Institution: Stanford University
Title: Distance-based Summaries and Modeling of Evolutionary Trees
Date: September 27, 2022
Location: Zoom (Click here for meeting details)
Time: 10:20 AM - 11:10 AM Eastern Time

Abstract:
Ranked tree shapes are mathematical objects of great importance used to model hierarchical data and evolutionary processes with applications ranging across many fields including evolutionary biology and infectious disease transmission. While Bayesian methods allow exploration of the posterior distribution of trees, assessing uncertainty and summarizing tree distributions remains challenging for these types of structures. Similarly, in many instances, one seeks to summarize samples of trees obtained with different methods, or from different samples and environments, and wishes to assess stability and generalizability of these summaries.
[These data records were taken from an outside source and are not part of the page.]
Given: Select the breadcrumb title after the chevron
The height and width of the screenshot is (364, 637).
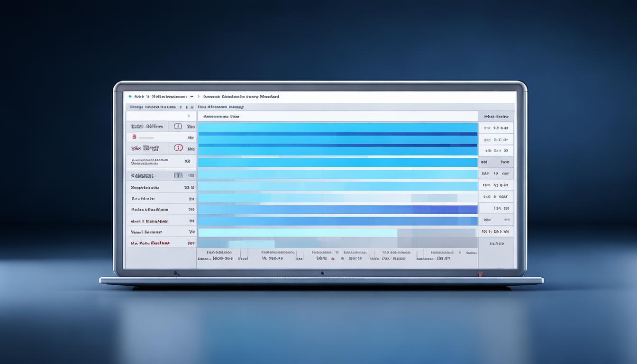Looking at the screenshot, I should pos(241,96).
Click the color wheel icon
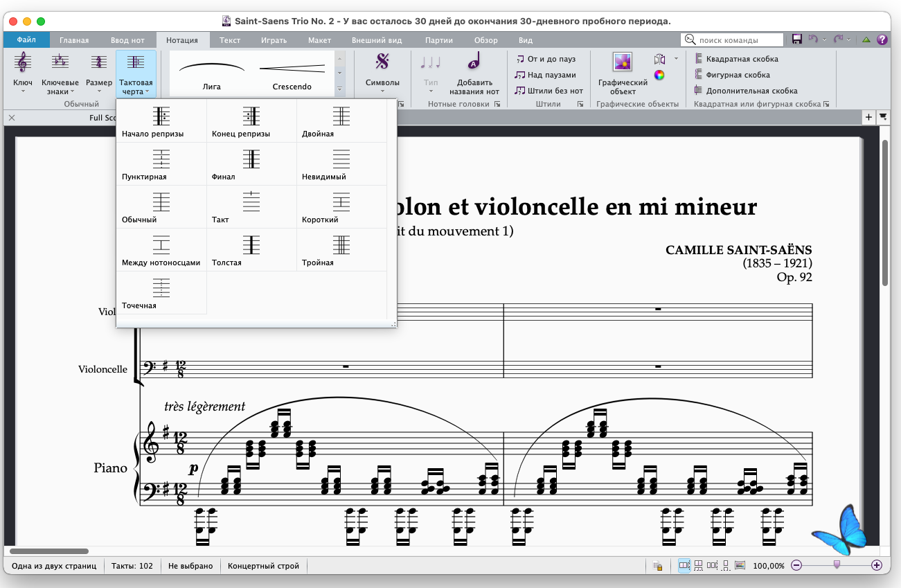The width and height of the screenshot is (901, 588). click(659, 75)
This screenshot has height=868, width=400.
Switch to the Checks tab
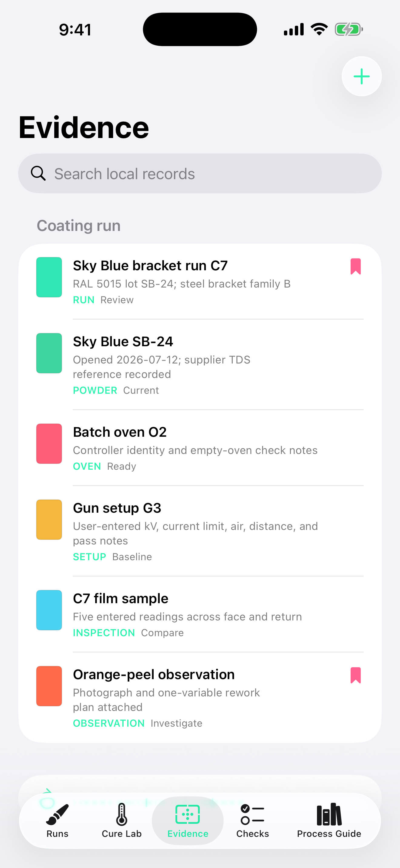[x=253, y=821]
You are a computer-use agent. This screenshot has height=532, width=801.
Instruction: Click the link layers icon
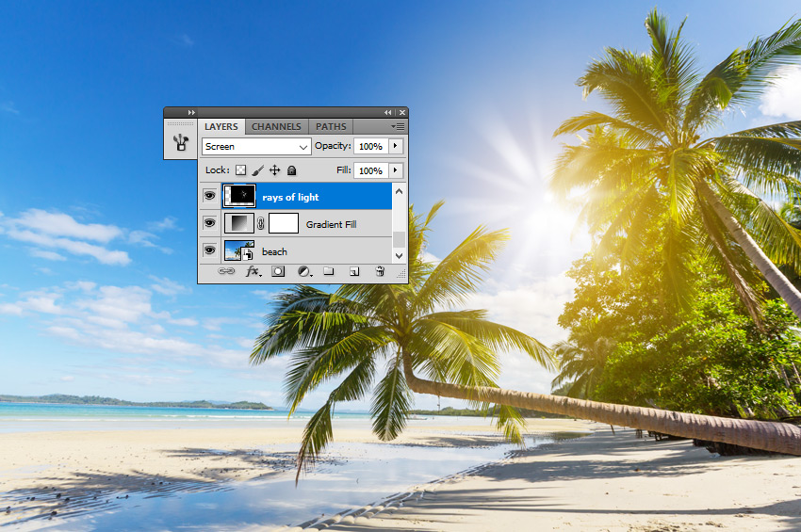tap(226, 271)
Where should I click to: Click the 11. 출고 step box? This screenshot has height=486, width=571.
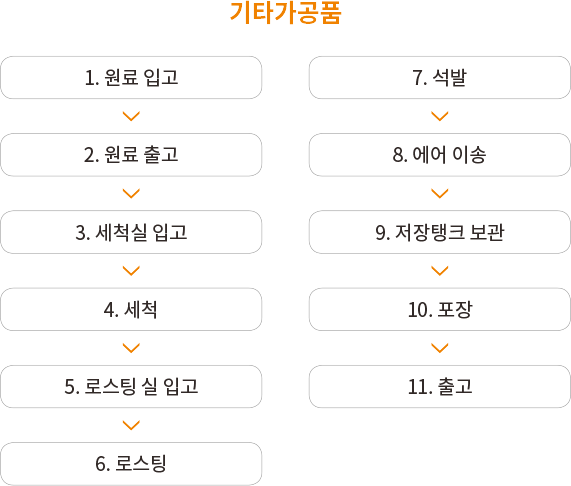coord(440,387)
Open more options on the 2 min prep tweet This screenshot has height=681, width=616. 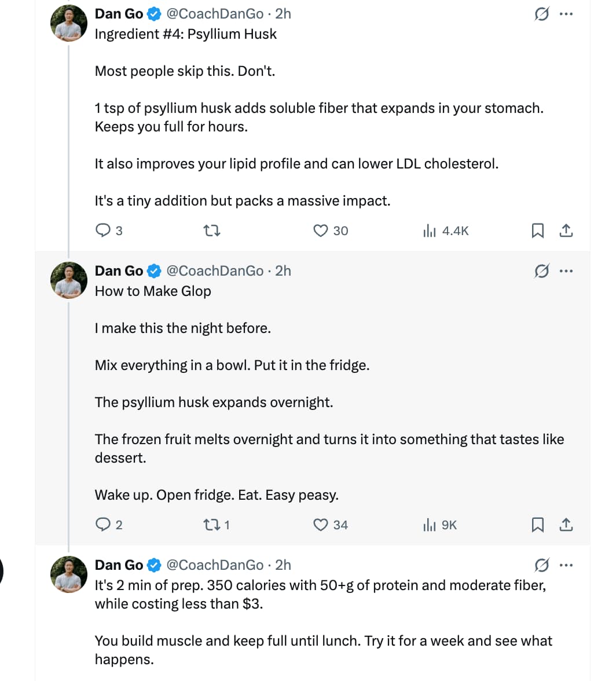tap(567, 565)
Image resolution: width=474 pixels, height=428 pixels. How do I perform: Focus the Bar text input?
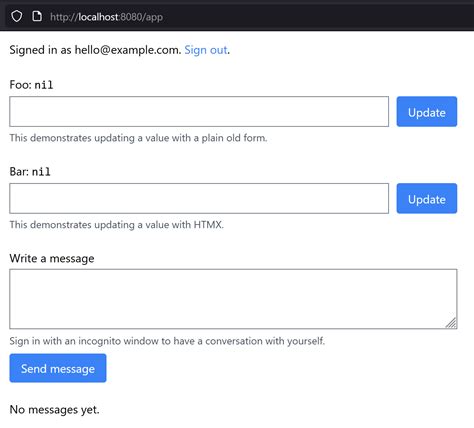(x=199, y=198)
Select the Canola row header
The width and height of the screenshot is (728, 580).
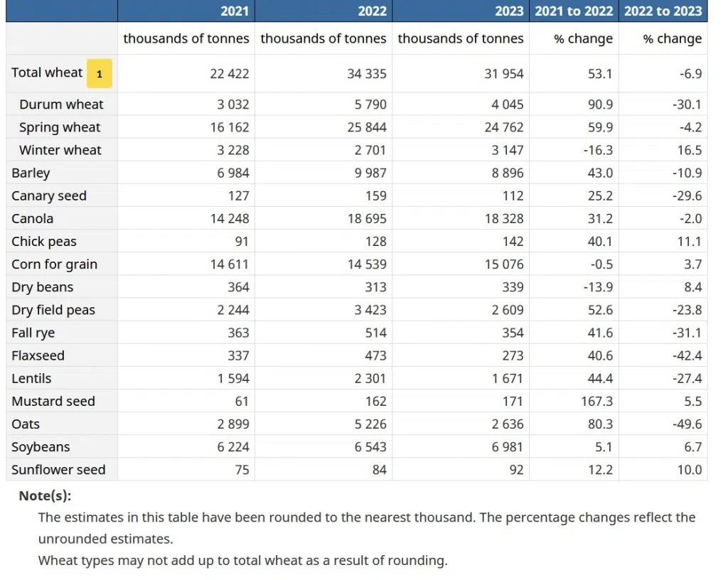[x=33, y=218]
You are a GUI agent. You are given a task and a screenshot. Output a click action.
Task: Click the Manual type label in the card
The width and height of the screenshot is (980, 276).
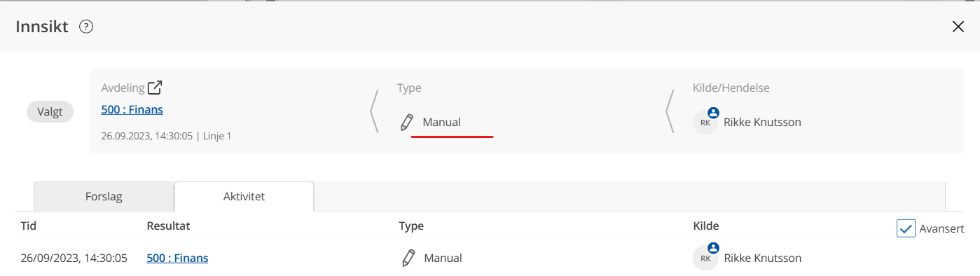[x=441, y=122]
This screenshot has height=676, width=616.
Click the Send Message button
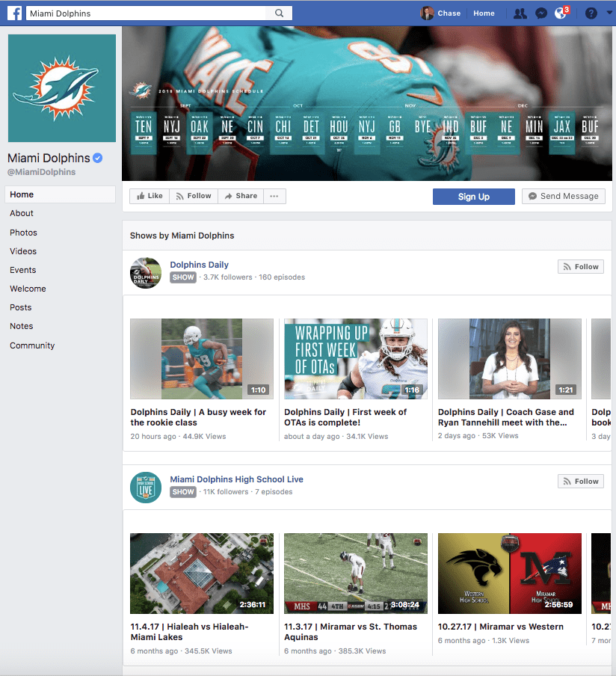pos(563,195)
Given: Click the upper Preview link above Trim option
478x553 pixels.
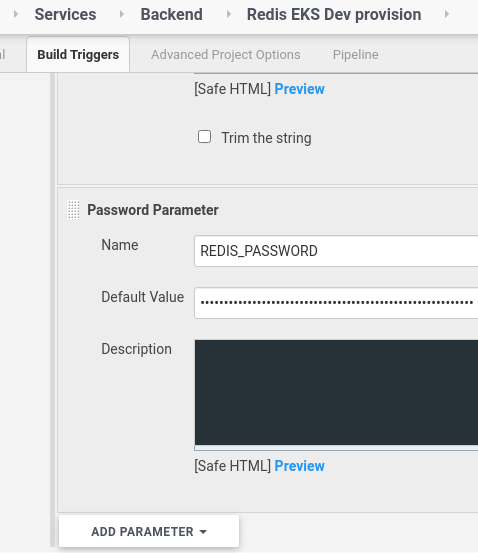Looking at the screenshot, I should point(299,89).
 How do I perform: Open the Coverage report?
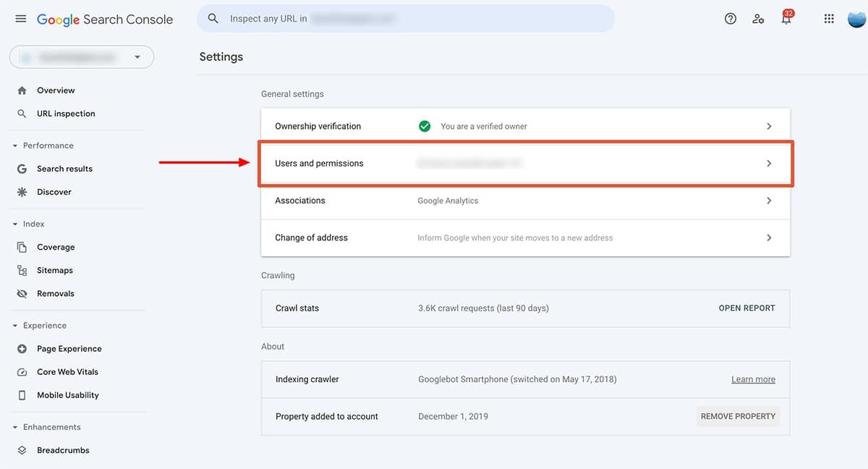[56, 247]
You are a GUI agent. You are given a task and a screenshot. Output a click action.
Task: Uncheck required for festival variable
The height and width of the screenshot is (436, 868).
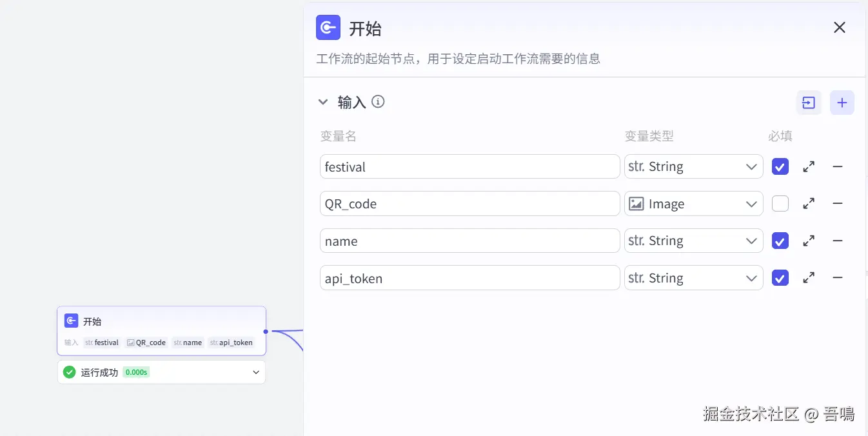coord(780,166)
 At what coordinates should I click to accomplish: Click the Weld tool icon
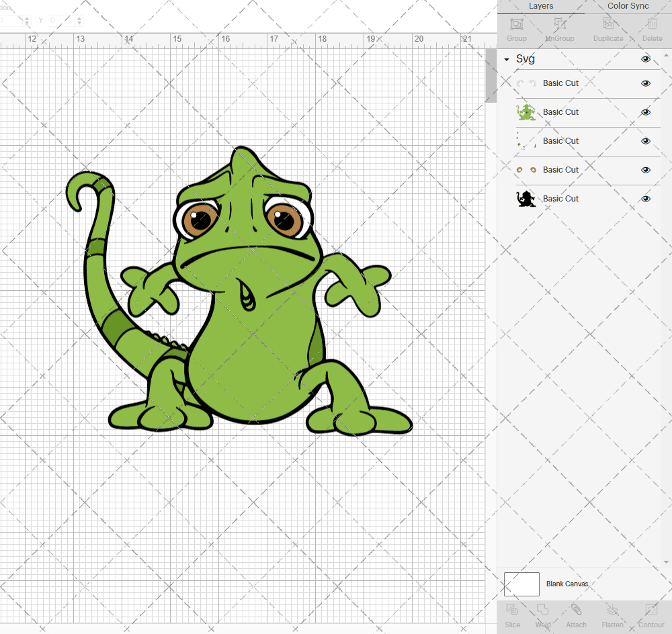(x=543, y=613)
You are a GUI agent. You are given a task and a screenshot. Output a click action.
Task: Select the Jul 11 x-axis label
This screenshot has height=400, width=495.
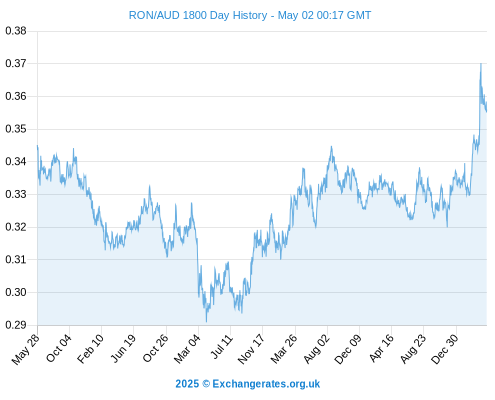[222, 347]
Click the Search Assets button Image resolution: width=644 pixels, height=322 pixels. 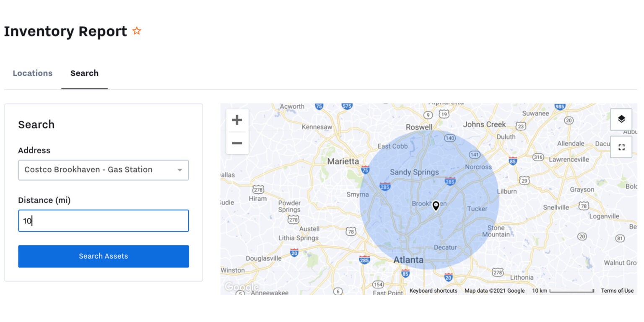click(103, 256)
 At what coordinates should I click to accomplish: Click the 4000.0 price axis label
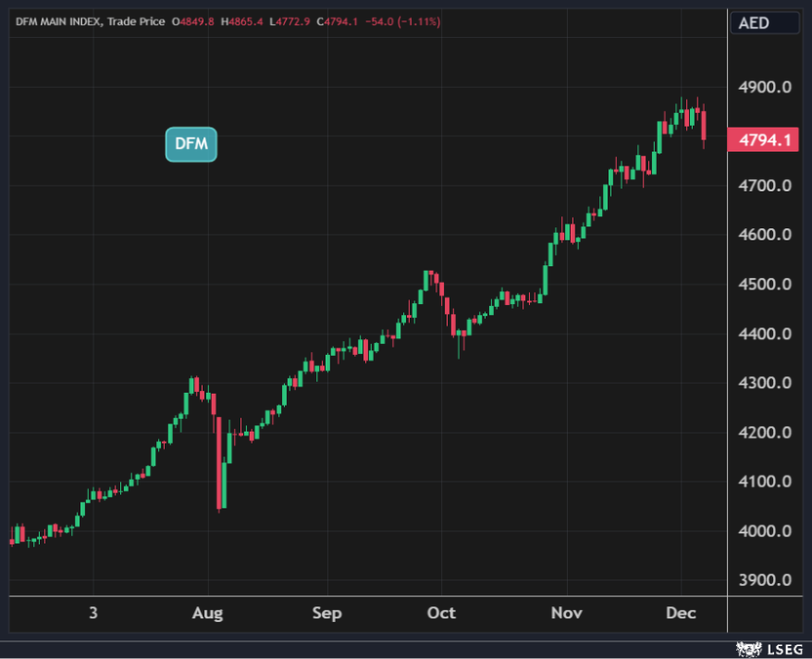pyautogui.click(x=767, y=531)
Here, we exploit recently proposed distance metrics of unlabeled ranked evolutionary trees and provide an efficient combinatorial optimization algorithm for estimating Fréchet means and variances. We show the applicability of our summary statistics for studying popular tree distributions and for studying the evolution of viruses.

Bio:
Dr. Julia A. Palacios is an Assistant Professor in the departments of Statistics, Biomedical Data Science, and Biology (by courtesy) at Stanford University. Professor Palacios completed her PhD in Statistics at the University of Washington in 2013. She did a joint postdoc at Harvard University and Brown University before joining Stanford. In her research, Professor Palacios seeks to provide statistically rigorous answers to concrete, data-driven questions in population genetics, epidemiology, and comparative genomics, often involving probabilistic modeling of evolutionary forces and the development of computationally tractable methods that are applicable to big data problems. She was recently awarded the Alfred Sloan Fellowship, the Stanford Terman Fellowship and the NSF Career award.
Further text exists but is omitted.